Feast of Saint Mother Theodore Guerin (3 Oct 2011)

I was struck this morning at Mass by the reading of Our Lord’s parable of the Good Samaritan. Let’s think about that a little bit today. To begin with, the Samaritans were not considered to be good at all, but rather “the bad guys.”  They were a group of schismatic Jews who lived in Samaria, between Judea in the south of the Holy Land and Israel in the north.  They had renounced the Jewish religious practices which centered upon the temple in Jerusalem, and begun to worship on Mount Gerizim just outside the present city of Nablus.  So the idea of a “good Samaritan” would have been for the hearers of Jesus a contradiction in terms.  But because we don’t know that history, we see nothing strange about the concept of a “good Samaritan.”
 
We go on to listen carefully to Our Lord’s words in the parable.  A man was going along the very sinuous road that goes from Jerusalem in the hills down to Jericho, at the level of the Dead Sea.  In that relatively short distance, one loses about four thousand feet in altitude and therefore the road cannot be straight, but must be a zig-zag route.  In the hairpin curves, robbers can and did hide to prey upon travelers.  So now, in Jesus’s story, robbers attack a traveler, whom they strip of all his possessions, beat him, and leave him half dead by the roadside.  Now a priest goes by.  The priests were supposed to be the “good guys” in contrast with the no-good Samaritans.  But the priest passes the wounded man—“on the opposite side of the road” as Our Lord points out.  The priest doesn’t want to get involved, and doesn’t wish to help the man in distress.  Then a levite comes along, and also passes the wounded man “on the opposite side of the road.” The levites were a religious group something like our deacons today.  Charity and kindness to others were expected of them as of the priests, but this levite showed no charity or mercy at all.
 
Then comes a Samaritan.

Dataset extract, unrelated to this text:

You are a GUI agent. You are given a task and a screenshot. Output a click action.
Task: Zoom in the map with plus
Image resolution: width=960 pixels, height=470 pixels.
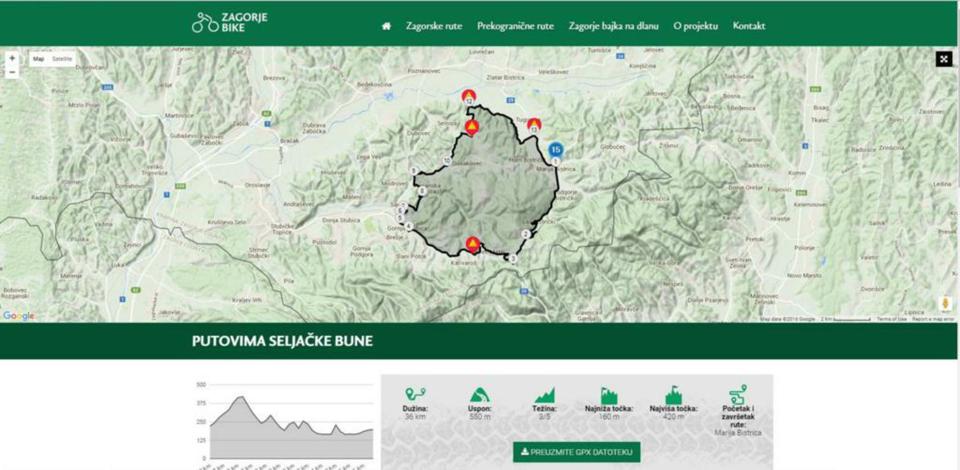pyautogui.click(x=12, y=59)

We can almost read the thoughts of Jesus’s listeners. If the priest and levite did nothing to help the wounded man, what would the Samaritan do?  No doubt something even worse!  Maybe steal his shoes if the robbers hadn’t already taken them.  But no; the Samaritan is “moved with compassion.”  He stops, takes a flask of olive oil and another of wine from his saddle bags or carrying case, pours some of each into the man’s wounds by way of medication, hoists the man onto his own beast (a donkey or a camel), takes him to an inn and cares for him.  The next day, he gives the innkeeper two silver coins—quite a bit of money—and tells him to do for the wounded man whatever was needed, and if it cost more than those two silver pieces, the Samaritan would repay him on his return.  And all this for a total stranger!
 
With all our improvements in emergency care, we very rarely have an opportunity to help someone that directly.  But we do have the obligation, and the opportunities, to help others in different ways.  If we think about it, we can discover ways of helping, encouraging, counseling, setting good example, contributing to, befriending, and never giving bad example to others.  How does Our Lord see us? As wounded and in need of help? As a priest or levite who passes by a wounded person on the opposite of the road? Or as a “good Samaritan” who goes out of our way to be of help and service to anyone who needs it? Think about that. Thank you for seeking God’s truth.  God bless you.  Father Victor Brown, O.P.